By Dustin Harrell, LSU AgCenter Rice Specialist
Warm and dry conditions, with a couple of small showers mixed in to help maintain soil moisture, has provided a quick start to the rice crop this year. The USDA-NASS Louisiana Crop Progress Report (click here to see report) for the week ending March 26 has us currently 42% planted for the state and approximately 13% ahead of our 5-year average.
While this estimate is tremendously faster than we have seen for several of the past few and very wet years, I would venture to say that we are even farther along than 42% in the state. In the southwest part of the state, where we grow approximately 75% of our rice, I would predict that we were about 85% completed on Friday night (March 24th) prior to the rainfall that we saw that night.
A few acres have been planted in the northeast however, planting really has not had a chance to kick-off in earnest since they have received more rainfall and the clay soils in that region have not had a good chance to dry out enough for the drills to roll across the fields.
With that in mind, I would predict that we were approximately 65% planted in the state by Monday (March 26) and 36% ahead of our 5-year average. Either way, we have more rice in the ground now than we typically do this time of year.
Not only do we have a lot of rice planted but the rice seems to be jumping out of the ground and growing at breakneck speed. I would estimate that a significant amount of the rice in the southern part of the state is around that 2- to 3-leaf stage of development right now. I have even been told that we have a few fields which have already established the permanent flood and we have not even reached April yet! How can this be possible you ask? Well, it has to do with the warm conditions we have had this year.
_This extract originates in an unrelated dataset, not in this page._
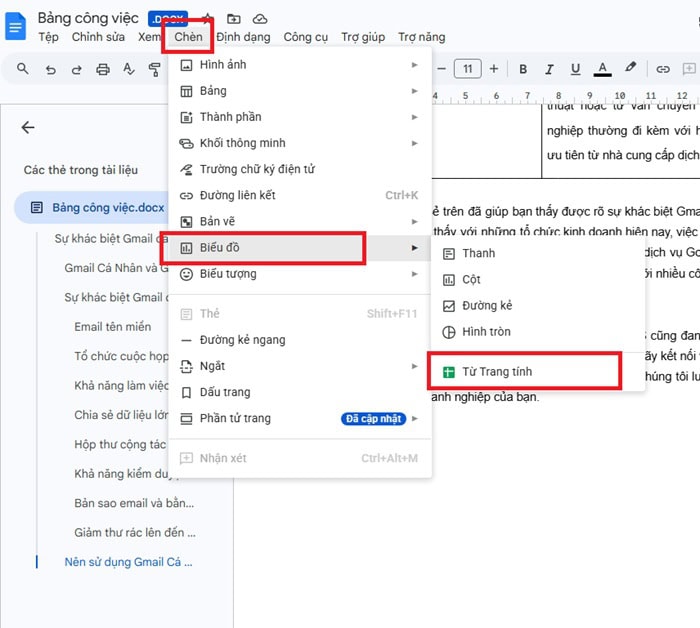The image size is (700, 628).
Task: Open the search tool in the toolbar
Action: coord(23,69)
Here at the Rice Station we have had 11 days in the month of March where the daytime highs have been 80 F or above. We are accumulating more daily heat units than normal this time of year. The number of heat accumulated each day above 50 F each day, with adequate soil moisture and no other limiting factors, can be used to estimate rice growth and development. These heat units are often referred to DD50 heat units which is the backbone of the DD50 program. DD50 heat units can be calculated by getting the average daily temperature and subtracting 50.
In general, it takes between 75 to 175 heat units for each subsequent leaf to emerge during the seedling stages of rice development. Rice emergence begins with the appearance of the coleoptile (shoot), followed by the primary leaf, first true leaf, the second leaf, and continues until the fifth leaf or first tiller emerges. Of course, the actual number of DD50 units needed for each stage of seedling development can vary depending the variety being grown. However, 150 DD50 units per rice leaf emergence would be a good estimate for most of our semi-dwarf varieties that we are currently growing.
Using this criterion and our currently accumulated DD50 heat units for rice emerging at three different times (March 1, March 7 and March 14), I plotted where we should expect rice development to be at this time. We would expect that rice emerging on March 14 would currently be at the first true leaf stage of development and closely approaching that second leaf. Rice emerging on March 7th would be just be getting that 4th leaf to emerge. The rice planted in mid-February and emerging around March 1 would be at, or approaching, that second tiller. I tested these predictions with Dr. Linscombe’s date of planting trial here at the Station, and DD50 seems to be a pretty accurate predictor of rice development this year.